Additionally, managing OCR is not exactly a set of technological expertise that is profuse. Because of this it is difficult to find and train true experts on the technology as most of the people who have expertise in it are either employees (current or former) on the technology development side of the big OCR software providers. In fact, we have literally seen scenarios where overzealous IT newcomers who have stepped in to help existing OCR deployments do irreparable harm to their businesses by changing logic and adaptations that had been enacted by previous OCR administrators. Tsk tsk tsk.
Who is OCR right for?
Well the question there depends largely on the transactional value of the documents that you are considering having to OCR? If for instance you are a part of a multi-billion dollar a year concern and are doing tens of thousands of transactions across a small set of vendors, there may be other avenues to consider...EDI, eInvoicing, etc that may provide you better control and procurement / payment benefits. However, if you’re a mid-sized company that doesn’t have the deep financial or personnel resources of an enterprise level account, then OCR may be a fantastic fit for you. Alternatively if you’re a micro-business, OCR could be overkill from an ROI standpoint.

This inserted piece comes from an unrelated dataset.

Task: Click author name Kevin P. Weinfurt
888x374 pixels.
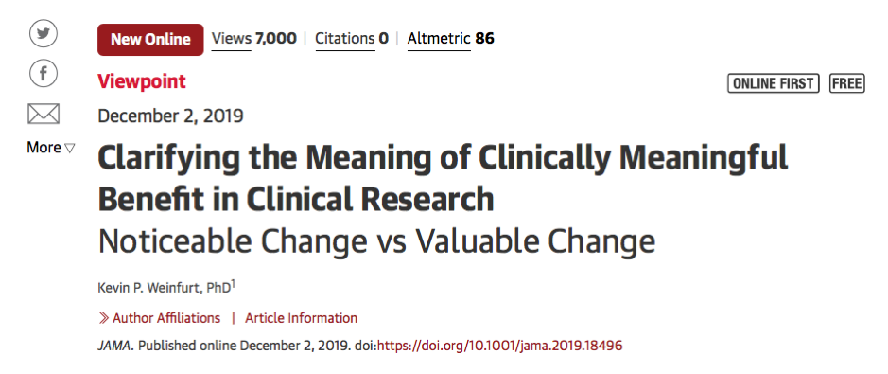Action: tap(152, 287)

It really depends on the number of transactions you’re touching on a daily basis and the amount of pain, redundancy and time that they are costing you. One key thing to remember is that you never want to go fly-swatting with a chainsaw, because there will be some damage for sure. In other words, find the appropriate tool to match your level of business issue / priority.
In the case of OCR we find a real sweet spot for mid to large sized businesses that for whatever reason, may not have automated their processes yet, but want to do so in an economically viable way. An additional thing to consider is who is managing the OCR process? Because talent is a tricky thing to acquire and retain, we’re of the mindset that if you can divest yourself of having to administer the OCR solution and instead have a dedicated team run it as a service to you, that’s generally a shorter path to glory than building it from the ground up, however again that needs to be evaluated on an objective basis per scenario.
One thing is sure as well. OCR isn’t going to be obviated by newer technologies in the Accounts Payable arena like eInvoicing or EDI either. The reason being is that these other approaches require massive effort to onboard vendors, and in many cases you’ll never get to 100% because smaller suppliers who have niche products may not be capable of executing or be even willing to enroll in either of these services. As such, there will always be some level of paper or paper formatted digital document (pdf) that enters the Accounts Payable process and will require interaction.
So, if you need assistance in determining whether OCR makes sense for you it might make sense to run through a rapid assessment of your AP process, which you can do here, gratis!
That being said, it still may be a technology that is out of reach for companies who can’t allocate the personnel resources or capital investment required to bring it in house. As such, a better approach may be a software-as-a-service or BPO approach, assuming that makes sense (though this is typically more favorable for large entities with high volume processes). This is something you’ll need to evaluate for yourself, but if having it in the cloud and performed as a service sounds appealing then you might like this!
So, there’s no universal guarantee that OCR will make your wildest dreams come true or that it is perfect for your business, but if at some level you’re AP staff are contending with data entry, manual validation and workflows, then it could be the key to unlocking high levels of automation.